#### DATA TO PROCESS

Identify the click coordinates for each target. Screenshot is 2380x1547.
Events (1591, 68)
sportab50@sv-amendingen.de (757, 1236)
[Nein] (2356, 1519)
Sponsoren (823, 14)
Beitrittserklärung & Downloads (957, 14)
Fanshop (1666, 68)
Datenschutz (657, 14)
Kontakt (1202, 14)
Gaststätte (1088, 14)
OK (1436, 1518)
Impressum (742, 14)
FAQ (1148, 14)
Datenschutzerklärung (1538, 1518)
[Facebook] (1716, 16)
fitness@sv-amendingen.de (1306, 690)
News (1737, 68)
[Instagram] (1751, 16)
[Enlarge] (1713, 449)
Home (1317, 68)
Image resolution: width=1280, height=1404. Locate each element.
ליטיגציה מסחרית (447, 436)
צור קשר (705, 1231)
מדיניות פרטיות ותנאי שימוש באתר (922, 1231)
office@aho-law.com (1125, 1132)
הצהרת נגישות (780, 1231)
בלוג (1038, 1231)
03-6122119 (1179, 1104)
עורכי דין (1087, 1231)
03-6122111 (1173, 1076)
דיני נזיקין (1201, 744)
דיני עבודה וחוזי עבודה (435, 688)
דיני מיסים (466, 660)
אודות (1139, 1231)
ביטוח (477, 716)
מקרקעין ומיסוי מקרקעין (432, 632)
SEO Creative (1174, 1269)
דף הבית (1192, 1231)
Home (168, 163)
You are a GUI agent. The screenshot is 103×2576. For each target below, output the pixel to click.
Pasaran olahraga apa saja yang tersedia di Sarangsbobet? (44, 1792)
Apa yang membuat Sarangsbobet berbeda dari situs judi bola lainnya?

########

WHAT IS EXPECTED.
Every line from the first through the one containing "Datenschutz (657, 14)" in the listing above must be given again exactly, with nothing else alongside.

OUTPUT OF THE TASK.
Identify the click coordinates for each target. Screenshot is 2380x1547.
Events (1591, 68)
sportab50@sv-amendingen.de (757, 1236)
[Nein] (2356, 1519)
Sponsoren (823, 14)
Beitrittserklärung & Downloads (957, 14)
Fanshop (1666, 68)
Datenschutz (657, 14)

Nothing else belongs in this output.